Company culture is a great buzzword that circulates around the business world. It is one of the real intangible elements that can be hard to pinpoint what it means, where it starts and how it plays out in a work environment.
Given the fluctuations and change that will take place within an organization, who is to say what can define a strong or a weak culture? An enterprise will be comprised of a variety of different personalities and character types, so how should culture be viewed in a professional setting?
Here is a list of reasons why you should aim to have a strong company culture.
Company culture above all else can be deduced to the concept of accountability. From the very top of the business hierarchy to a president or CEO down to the assistants and interns, each and every individual must be responsible for their actions. That has to then extend to actions occurring once an infringement or error has caused the brand harm, a system of approach that tells those inside and outside the company that no one is above reproach.
The idea that decision makers can be making crucial decisions behind closed doors as secrets and deceits occur in the shadows will only deride confidence in a business. Having complete transparency where individuals outline their processes and are forced to justify their decisions helps to breakdown these barriers that will emerge over the course of time.
A strong company culture is not merely a PR exercise aimed to look good on a poster or for a short promotional video campaign. It is implemented because it will often be a key contributor to garnering more support from consumers and investors alike as staff members are empowered to carry out their role with expertise and confidence.

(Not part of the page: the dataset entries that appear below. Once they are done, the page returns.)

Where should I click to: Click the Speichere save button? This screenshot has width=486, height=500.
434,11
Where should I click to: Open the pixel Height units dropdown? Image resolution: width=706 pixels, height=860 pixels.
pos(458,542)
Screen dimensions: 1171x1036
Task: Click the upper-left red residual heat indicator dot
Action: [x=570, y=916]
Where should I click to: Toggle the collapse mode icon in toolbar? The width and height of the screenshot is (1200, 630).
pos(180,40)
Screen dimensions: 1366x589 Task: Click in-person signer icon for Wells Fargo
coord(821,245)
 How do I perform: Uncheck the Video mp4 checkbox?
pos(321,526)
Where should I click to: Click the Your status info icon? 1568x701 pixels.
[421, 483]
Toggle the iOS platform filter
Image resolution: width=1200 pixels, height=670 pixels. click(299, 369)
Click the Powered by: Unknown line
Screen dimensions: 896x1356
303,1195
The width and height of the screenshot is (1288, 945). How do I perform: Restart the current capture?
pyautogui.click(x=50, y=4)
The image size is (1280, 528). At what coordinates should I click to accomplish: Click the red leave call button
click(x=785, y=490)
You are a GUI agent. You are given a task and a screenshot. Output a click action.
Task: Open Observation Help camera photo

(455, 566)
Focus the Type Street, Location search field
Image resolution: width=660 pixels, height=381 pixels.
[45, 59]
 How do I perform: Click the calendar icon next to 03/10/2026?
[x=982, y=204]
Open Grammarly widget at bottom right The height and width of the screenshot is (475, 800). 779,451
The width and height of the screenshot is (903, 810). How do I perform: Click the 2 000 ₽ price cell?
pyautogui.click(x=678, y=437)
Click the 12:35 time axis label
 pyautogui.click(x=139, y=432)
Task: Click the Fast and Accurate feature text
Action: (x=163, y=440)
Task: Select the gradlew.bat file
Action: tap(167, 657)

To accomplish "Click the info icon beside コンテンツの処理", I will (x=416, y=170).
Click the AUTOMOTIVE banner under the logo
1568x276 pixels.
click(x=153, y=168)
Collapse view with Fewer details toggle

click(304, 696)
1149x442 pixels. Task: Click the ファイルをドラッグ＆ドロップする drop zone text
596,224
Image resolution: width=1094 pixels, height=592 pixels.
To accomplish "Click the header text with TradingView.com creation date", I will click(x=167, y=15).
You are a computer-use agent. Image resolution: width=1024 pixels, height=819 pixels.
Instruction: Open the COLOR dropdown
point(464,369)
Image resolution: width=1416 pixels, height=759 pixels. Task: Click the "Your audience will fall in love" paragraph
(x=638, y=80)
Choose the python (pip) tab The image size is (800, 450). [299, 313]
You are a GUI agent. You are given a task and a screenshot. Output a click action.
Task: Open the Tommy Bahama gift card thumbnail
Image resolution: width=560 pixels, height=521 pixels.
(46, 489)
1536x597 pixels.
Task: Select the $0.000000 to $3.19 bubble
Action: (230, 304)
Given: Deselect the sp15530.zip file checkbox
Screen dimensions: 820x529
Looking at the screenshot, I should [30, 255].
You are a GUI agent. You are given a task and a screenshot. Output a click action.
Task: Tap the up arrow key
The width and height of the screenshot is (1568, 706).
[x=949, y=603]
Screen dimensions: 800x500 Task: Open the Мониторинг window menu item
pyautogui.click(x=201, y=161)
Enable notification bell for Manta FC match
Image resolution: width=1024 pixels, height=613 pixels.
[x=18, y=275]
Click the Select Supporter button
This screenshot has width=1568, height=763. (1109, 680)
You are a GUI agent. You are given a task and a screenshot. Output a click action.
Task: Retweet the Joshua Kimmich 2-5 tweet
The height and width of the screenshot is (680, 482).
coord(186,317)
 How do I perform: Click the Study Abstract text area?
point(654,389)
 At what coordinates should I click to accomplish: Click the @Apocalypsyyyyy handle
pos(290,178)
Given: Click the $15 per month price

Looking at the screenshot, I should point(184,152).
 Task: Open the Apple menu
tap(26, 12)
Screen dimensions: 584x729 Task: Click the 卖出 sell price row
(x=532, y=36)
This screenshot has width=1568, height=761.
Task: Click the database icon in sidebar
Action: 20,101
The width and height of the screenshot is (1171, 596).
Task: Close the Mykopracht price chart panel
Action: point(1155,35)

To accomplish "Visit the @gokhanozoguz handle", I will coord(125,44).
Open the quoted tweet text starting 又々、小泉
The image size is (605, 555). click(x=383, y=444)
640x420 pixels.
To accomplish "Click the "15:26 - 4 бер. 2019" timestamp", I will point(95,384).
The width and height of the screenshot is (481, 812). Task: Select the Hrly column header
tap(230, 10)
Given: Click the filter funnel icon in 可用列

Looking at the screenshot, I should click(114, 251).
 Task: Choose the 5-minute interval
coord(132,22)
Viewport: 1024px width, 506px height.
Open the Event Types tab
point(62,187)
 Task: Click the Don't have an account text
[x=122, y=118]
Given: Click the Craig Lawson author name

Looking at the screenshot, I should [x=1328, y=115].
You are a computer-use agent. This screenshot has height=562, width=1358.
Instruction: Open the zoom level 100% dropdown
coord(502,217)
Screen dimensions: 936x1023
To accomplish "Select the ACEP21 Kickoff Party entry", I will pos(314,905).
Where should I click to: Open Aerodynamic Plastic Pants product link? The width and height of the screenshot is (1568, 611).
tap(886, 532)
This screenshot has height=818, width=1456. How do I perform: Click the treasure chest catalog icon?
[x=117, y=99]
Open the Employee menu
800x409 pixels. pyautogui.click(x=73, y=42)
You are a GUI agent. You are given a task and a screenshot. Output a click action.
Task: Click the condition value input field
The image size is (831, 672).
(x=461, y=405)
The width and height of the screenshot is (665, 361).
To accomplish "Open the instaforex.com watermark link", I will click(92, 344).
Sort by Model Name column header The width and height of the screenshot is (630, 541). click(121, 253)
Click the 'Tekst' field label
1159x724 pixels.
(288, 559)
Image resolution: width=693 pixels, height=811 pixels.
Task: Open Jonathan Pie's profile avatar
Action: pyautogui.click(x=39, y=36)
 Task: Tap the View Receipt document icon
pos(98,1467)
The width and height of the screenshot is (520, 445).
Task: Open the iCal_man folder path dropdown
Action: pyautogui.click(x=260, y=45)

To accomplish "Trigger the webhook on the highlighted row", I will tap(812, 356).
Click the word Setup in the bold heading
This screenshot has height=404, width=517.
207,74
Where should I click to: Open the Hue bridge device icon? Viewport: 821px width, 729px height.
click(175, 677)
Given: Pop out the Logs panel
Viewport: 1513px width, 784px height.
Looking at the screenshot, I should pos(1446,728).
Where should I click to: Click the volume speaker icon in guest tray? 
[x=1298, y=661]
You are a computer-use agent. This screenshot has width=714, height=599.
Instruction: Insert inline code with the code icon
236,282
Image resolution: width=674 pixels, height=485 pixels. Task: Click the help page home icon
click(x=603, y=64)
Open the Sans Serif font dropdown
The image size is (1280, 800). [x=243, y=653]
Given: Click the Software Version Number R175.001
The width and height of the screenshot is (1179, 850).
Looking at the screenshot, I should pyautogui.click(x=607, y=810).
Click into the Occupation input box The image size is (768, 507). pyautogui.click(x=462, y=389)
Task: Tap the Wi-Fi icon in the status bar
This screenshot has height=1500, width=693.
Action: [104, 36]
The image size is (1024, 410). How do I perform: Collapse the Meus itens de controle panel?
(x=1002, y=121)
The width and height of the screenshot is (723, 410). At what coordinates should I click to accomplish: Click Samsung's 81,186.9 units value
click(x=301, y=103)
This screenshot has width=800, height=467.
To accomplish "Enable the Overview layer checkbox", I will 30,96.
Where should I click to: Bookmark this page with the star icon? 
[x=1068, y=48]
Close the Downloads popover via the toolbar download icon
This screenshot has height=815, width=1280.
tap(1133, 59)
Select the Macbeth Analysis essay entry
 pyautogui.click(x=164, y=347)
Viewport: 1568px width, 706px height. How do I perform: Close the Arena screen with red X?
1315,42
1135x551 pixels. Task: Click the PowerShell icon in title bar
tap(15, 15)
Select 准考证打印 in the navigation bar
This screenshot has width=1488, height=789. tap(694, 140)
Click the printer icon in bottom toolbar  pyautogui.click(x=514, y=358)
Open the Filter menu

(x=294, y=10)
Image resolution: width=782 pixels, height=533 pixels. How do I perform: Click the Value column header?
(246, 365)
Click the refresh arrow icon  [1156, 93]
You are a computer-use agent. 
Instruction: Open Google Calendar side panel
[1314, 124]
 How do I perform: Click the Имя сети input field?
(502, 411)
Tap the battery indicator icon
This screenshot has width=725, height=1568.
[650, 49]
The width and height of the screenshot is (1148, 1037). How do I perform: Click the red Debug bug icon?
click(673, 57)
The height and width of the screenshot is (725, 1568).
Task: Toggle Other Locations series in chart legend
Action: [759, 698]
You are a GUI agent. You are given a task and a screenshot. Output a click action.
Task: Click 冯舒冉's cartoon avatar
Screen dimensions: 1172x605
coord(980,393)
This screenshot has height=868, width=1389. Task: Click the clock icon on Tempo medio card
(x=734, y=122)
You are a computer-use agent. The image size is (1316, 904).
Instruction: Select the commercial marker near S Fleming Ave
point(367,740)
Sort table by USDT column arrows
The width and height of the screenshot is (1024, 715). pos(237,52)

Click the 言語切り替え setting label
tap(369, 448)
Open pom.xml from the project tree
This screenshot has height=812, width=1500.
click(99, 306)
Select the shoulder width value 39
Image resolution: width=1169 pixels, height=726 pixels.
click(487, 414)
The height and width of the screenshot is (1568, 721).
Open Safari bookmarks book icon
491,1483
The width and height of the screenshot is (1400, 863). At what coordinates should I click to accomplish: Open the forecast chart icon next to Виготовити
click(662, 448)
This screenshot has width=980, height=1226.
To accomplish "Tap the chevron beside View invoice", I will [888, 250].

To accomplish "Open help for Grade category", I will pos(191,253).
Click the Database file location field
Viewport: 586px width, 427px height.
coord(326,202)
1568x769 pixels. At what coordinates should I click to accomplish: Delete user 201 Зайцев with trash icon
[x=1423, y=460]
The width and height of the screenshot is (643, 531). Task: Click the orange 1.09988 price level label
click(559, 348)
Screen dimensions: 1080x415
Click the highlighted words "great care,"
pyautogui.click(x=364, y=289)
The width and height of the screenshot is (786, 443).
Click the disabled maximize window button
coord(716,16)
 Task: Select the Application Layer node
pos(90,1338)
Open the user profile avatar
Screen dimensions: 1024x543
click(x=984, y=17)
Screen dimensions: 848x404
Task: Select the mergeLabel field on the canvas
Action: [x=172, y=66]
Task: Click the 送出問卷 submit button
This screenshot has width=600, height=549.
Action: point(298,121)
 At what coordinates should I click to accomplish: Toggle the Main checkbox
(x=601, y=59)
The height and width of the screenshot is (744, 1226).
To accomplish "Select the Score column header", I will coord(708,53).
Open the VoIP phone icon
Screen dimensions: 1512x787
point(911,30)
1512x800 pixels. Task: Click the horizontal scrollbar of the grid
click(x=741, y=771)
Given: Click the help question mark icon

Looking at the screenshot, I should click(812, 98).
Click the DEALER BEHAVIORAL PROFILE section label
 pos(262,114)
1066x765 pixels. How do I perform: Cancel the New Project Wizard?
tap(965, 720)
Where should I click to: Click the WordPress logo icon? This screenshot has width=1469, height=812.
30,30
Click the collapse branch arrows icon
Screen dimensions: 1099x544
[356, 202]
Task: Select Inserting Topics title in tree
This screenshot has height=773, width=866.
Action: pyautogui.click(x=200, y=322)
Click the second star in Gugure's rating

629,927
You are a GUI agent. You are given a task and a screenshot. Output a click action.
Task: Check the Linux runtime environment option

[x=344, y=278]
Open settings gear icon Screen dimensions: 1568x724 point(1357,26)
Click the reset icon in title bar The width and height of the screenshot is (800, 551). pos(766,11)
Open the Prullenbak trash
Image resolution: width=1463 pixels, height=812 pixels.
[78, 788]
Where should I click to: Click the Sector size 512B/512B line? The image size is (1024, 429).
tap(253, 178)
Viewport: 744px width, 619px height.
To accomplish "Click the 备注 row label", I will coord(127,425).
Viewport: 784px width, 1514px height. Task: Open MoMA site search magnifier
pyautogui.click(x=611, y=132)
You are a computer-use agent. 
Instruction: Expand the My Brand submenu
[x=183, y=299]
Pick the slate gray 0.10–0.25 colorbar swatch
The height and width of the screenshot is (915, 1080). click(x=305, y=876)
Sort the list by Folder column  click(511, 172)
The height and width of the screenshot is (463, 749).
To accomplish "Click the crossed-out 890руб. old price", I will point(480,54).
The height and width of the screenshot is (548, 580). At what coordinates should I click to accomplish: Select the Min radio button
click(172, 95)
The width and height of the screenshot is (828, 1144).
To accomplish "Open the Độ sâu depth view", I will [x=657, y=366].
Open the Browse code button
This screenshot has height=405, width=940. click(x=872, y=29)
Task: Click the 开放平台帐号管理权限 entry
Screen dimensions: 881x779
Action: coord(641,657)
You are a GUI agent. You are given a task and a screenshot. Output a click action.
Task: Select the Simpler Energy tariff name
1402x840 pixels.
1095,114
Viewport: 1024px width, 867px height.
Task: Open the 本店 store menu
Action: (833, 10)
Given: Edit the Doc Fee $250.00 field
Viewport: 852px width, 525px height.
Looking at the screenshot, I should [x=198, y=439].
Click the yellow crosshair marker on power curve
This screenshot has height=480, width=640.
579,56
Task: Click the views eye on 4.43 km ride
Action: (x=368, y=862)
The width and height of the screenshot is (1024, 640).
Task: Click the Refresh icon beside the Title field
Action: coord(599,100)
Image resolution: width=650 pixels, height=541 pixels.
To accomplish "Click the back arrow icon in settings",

Motivation is rarely a requirement that needs additional focus when all members have bought in to the same goals and objectives brought about by the company at large. This is not something that can be fostered without a strong degree of authenticity from all parties.
Whilst a marketing department can be heading in one direction with client liaisons and IT teams heading in another, a dysfunctional company culture can breakdown an operation. The opposite scenario provides clarity of vision where processes are aligned from the top to bottom where each member of staff has a clear guideline to their roles and responsibilities. Much of this can be viewed tangibly with modes of communication, from meetings to one-on-one talks – all designed around a coherent outcome.